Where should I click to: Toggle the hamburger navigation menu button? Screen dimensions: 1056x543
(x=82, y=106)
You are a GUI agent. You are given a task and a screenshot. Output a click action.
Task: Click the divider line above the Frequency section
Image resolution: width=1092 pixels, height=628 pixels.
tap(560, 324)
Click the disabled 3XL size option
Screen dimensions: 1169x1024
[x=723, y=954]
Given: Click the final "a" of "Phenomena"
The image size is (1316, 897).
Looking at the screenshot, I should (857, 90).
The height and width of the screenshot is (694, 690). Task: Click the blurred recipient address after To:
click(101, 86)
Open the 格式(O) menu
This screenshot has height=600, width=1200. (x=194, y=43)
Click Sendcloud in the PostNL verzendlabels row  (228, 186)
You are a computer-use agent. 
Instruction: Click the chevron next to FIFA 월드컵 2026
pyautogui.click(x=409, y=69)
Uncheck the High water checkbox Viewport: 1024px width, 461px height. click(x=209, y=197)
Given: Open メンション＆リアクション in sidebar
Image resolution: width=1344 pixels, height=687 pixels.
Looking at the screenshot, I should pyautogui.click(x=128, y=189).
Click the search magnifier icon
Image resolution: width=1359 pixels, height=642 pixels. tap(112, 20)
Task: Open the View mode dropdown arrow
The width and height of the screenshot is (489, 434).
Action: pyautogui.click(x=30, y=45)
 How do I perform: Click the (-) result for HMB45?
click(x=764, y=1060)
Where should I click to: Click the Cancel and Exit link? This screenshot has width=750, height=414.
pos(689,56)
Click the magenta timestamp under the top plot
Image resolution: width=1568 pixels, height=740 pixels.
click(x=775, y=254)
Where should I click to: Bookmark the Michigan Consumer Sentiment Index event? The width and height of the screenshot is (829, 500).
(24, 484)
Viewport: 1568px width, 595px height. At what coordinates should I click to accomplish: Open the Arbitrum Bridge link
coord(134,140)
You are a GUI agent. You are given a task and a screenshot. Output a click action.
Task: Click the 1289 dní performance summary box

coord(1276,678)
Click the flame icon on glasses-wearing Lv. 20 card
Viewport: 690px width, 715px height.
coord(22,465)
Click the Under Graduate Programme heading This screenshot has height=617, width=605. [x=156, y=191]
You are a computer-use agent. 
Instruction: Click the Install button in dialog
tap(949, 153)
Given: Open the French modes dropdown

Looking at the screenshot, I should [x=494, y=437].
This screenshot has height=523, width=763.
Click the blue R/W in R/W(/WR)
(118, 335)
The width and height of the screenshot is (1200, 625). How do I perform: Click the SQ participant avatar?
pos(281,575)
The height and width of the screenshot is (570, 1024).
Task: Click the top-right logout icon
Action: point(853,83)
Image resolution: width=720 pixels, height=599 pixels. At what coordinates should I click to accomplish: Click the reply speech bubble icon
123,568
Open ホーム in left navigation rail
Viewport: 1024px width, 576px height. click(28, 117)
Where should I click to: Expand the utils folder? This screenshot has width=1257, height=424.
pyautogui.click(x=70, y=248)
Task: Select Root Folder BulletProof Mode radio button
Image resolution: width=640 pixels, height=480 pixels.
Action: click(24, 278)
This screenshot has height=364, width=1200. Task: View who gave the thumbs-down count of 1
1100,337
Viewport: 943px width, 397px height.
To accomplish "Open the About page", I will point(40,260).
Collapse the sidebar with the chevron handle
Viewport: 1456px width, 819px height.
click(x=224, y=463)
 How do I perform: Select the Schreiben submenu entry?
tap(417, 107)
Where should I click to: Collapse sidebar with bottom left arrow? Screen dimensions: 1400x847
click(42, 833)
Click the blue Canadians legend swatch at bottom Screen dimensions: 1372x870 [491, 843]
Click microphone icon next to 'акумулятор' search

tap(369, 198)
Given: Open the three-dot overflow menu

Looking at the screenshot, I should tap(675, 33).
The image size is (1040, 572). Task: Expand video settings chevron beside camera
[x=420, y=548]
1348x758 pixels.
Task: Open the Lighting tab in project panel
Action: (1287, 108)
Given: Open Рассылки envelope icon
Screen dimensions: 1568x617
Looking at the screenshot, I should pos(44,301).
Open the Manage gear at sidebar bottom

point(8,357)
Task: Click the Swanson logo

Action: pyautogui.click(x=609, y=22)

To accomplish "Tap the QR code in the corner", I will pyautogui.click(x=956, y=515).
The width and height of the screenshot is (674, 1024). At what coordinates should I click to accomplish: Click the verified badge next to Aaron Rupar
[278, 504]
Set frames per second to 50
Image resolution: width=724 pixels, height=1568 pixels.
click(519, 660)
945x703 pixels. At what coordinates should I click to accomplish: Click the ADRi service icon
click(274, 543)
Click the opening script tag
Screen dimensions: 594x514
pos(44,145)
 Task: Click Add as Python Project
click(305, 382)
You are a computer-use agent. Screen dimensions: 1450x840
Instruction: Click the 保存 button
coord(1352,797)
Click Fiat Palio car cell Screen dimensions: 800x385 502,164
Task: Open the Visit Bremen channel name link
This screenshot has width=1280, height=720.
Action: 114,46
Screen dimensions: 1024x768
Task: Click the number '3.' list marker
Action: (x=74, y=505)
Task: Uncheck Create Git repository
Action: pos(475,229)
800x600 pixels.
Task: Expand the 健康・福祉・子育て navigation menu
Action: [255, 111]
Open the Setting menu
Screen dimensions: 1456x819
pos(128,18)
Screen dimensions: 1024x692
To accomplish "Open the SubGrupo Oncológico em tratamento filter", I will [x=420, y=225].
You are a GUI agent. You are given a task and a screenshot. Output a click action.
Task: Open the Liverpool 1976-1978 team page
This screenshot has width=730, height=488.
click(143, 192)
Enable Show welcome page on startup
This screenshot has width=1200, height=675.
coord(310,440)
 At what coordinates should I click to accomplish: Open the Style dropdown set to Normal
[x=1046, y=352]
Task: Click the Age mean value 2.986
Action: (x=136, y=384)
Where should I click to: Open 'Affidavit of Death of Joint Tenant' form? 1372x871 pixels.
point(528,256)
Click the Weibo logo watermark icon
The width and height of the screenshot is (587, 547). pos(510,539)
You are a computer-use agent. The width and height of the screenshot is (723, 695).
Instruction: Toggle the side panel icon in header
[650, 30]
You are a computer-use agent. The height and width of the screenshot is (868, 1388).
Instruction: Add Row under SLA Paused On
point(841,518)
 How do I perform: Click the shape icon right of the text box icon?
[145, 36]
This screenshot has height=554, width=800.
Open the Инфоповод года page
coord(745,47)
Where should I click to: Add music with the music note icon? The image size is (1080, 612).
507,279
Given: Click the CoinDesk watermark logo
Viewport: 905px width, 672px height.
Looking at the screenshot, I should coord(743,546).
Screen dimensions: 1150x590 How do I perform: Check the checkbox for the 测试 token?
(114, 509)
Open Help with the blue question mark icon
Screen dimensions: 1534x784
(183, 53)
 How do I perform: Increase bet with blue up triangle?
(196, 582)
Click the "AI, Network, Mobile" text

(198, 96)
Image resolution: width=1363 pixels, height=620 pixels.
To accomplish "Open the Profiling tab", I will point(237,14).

----------

◆ Exercise prompt ◆
Turn all the items above into a numbered list, leaving out the blank lines.

◆ Full output ◆
1. Where should I click to: Toggle the hamburger navigation menu button? Screen dimensions: 1056x543
2. (x=82, y=106)
3. You are a GUI agent. You are given a task and a screenshot. Output a click action.
4. Task: Click the divider line above the Frequency section
5. Image resolution: width=1092 pixels, height=628 pixels.
6. tap(560, 324)
7. Click the disabled 3XL size option
8. Screen dimensions: 1169x1024
9. [x=723, y=954]
10. Given: Click the final "a" of "Phenomena"
11. The image size is (1316, 897).
12. Looking at the screenshot, I should (857, 90).
13. The height and width of the screenshot is (694, 690). Task: Click the blurred recipient address after To:
14. click(101, 86)
15. Open the 格式(O) menu
16. This screenshot has height=600, width=1200. (x=194, y=43)
17. Click Sendcloud in the PostNL verzendlabels row  (228, 186)
18. You are a computer-use agent. 
19. Instruction: Click the chevron next to FIFA 월드컵 2026
20. pyautogui.click(x=409, y=69)
21. Uncheck the High water checkbox Viewport: 1024px width, 461px height. click(x=209, y=197)
22. Given: Open メンション＆リアクション in sidebar
23. Image resolution: width=1344 pixels, height=687 pixels.
24. Looking at the screenshot, I should pyautogui.click(x=128, y=189).
25. Click the search magnifier icon
26. Image resolution: width=1359 pixels, height=642 pixels. tap(112, 20)
27. Task: Open the View mode dropdown arrow
28. The width and height of the screenshot is (489, 434).
29. Action: pyautogui.click(x=30, y=45)
30.  How do I perform: Click the (-) result for HMB45?
31. click(x=764, y=1060)
32. Where should I click to: Click the Cancel and Exit link? This screenshot has width=750, height=414.
33. pos(689,56)
34. Click the magenta timestamp under the top plot
35. Image resolution: width=1568 pixels, height=740 pixels.
36. click(x=775, y=254)
37. Where should I click to: Bookmark the Michigan Consumer Sentiment Index event? The width and height of the screenshot is (829, 500).
38. (24, 484)
39. Viewport: 1568px width, 595px height. At what coordinates should I click to accomplish: Open the Arbitrum Bridge link
40. coord(134,140)
41. You are a GUI agent. You are given a task and a screenshot. Output a click action.
42. Task: Click the 1289 dní performance summary box
43. coord(1276,678)
44. Click the flame icon on glasses-wearing Lv. 20 card
45. Viewport: 690px width, 715px height.
46. coord(22,465)
47. Click the Under Graduate Programme heading This screenshot has height=617, width=605. [x=156, y=191]
48. You are a computer-use agent. 
49. Instruction: Click the Install button in dialog
50. tap(949, 153)
51. Given: Open the French modes dropdown
52. Looking at the screenshot, I should [x=494, y=437].
53. This screenshot has height=523, width=763.
54. Click the blue R/W in R/W(/WR)
55. (118, 335)
56. The width and height of the screenshot is (1200, 625). How do I perform: Click the SQ participant avatar?
57. pos(281,575)
58. The height and width of the screenshot is (570, 1024).
59. Task: Click the top-right logout icon
60. Action: point(853,83)
61. Image resolution: width=720 pixels, height=599 pixels. At what coordinates should I click to accomplish: Click the reply speech bubble icon
62. 123,568
63. Open ホーム in left navigation rail
64. Viewport: 1024px width, 576px height. click(28, 117)
65. Where should I click to: Expand the utils folder? This screenshot has width=1257, height=424.
66. pyautogui.click(x=70, y=248)
67. Task: Select Root Folder BulletProof Mode radio button
68. Image resolution: width=640 pixels, height=480 pixels.
69. Action: click(24, 278)
70. This screenshot has height=364, width=1200. Task: View who gave the thumbs-down count of 1
71. 1100,337
72. Viewport: 943px width, 397px height.
73. To accomplish "Open the About page", I will point(40,260).
74. Collapse the sidebar with the chevron handle
75. Viewport: 1456px width, 819px height.
76. click(x=224, y=463)
77.  How do I perform: Select the Schreiben submenu entry?
78. tap(417, 107)
79. Where should I click to: Collapse sidebar with bottom left arrow? Screen dimensions: 1400x847
80. click(42, 833)
81. Click the blue Canadians legend swatch at bottom Screen dimensions: 1372x870 [491, 843]
82. Click microphone icon next to 'акумулятор' search
83. tap(369, 198)
84. Given: Open the three-dot overflow menu
85. Looking at the screenshot, I should tap(675, 33).
86. The image size is (1040, 572). Task: Expand video settings chevron beside camera
87. [x=420, y=548]
88. 1348x758 pixels.
89. Task: Open the Lighting tab in project panel
90. Action: (1287, 108)
91. Given: Open Рассылки envelope icon
92. Screen dimensions: 1568x617
93. Looking at the screenshot, I should pos(44,301).
94. Open the Manage gear at sidebar bottom
95. point(8,357)
96. Task: Click the Swanson logo
97. Action: pyautogui.click(x=609, y=22)
98. To accomplish "Tap the QR code in the corner", I will pyautogui.click(x=956, y=515).
99. The width and height of the screenshot is (674, 1024). At what coordinates should I click to accomplish: Click the verified badge next to Aaron Rupar
100. [278, 504]
101. Set frames per second to 50
102. Image resolution: width=724 pixels, height=1568 pixels.
103. click(519, 660)
104. 945x703 pixels. At what coordinates should I click to accomplish: Click the ADRi service icon
105. click(274, 543)
106. Click the opening script tag
107. Screen dimensions: 594x514
108. pos(44,145)
109.  Task: Click Add as Python Project
110. click(305, 382)
111. You are a computer-use agent. Screen dimensions: 1450x840
112. Instruction: Click the 保存 button
113. coord(1352,797)
114. Click Fiat Palio car cell Screen dimensions: 800x385 502,164
115. Task: Open the Visit Bremen channel name link
116. This screenshot has width=1280, height=720.
117. Action: 114,46
118. Screen dimensions: 1024x768
119. Task: Click the number '3.' list marker
120. Action: (x=74, y=505)
121. Task: Uncheck Create Git repository
122. Action: pos(475,229)
123. 800x600 pixels.
124. Task: Expand the 健康・福祉・子育て navigation menu
125. Action: [255, 111]
126. Open the Setting menu
127. Screen dimensions: 1456x819
128. pos(128,18)
129. Screen dimensions: 1024x692
130. To accomplish "Open the SubGrupo Oncológico em tratamento filter", I will [x=420, y=225].
131. You are a GUI agent. You are given a task and a screenshot. Output a click action.
132. Task: Open the Liverpool 1976-1978 team page
133. This screenshot has width=730, height=488.
134. click(143, 192)
135. Enable Show welcome page on startup
136. This screenshot has width=1200, height=675.
137. coord(310,440)
138.  At what coordinates should I click to accomplish: Open the Style dropdown set to Normal
139. [x=1046, y=352]
140. Task: Click the Age mean value 2.986
141. Action: (x=136, y=384)
142. Where should I click to: Open 'Affidavit of Death of Joint Tenant' form? 1372x871 pixels.
143. point(528,256)
144. Click the Weibo logo watermark icon
145. The width and height of the screenshot is (587, 547). pos(510,539)
146. You are a computer-use agent. The width and height of the screenshot is (723, 695).
147. Instruction: Toggle the side panel icon in header
148. [650, 30]
149. You are a computer-use agent. The height and width of the screenshot is (868, 1388).
150. Instruction: Add Row under SLA Paused On
151. point(841,518)
152.  How do I perform: Click the shape icon right of the text box icon?
153. [145, 36]
154. This screenshot has height=554, width=800.
155. Open the Инфоповод года page
156. coord(745,47)
157. Where should I click to: Add music with the music note icon? The image size is (1080, 612).
158. 507,279
159. Given: Click the CoinDesk watermark logo
160. Viewport: 905px width, 672px height.
161. Looking at the screenshot, I should coord(743,546).
162. Screen dimensions: 1150x590 How do I perform: Check the checkbox for the 测试 token?
163. (114, 509)
164. Open Help with the blue question mark icon
165. Screen dimensions: 1534x784
166. (183, 53)
167.  How do I perform: Increase bet with blue up triangle?
168. (196, 582)
169. Click the "AI, Network, Mobile" text
170. (198, 96)
171. Image resolution: width=1363 pixels, height=620 pixels.
172. To accomplish "Open the Profiling tab", I will point(237,14).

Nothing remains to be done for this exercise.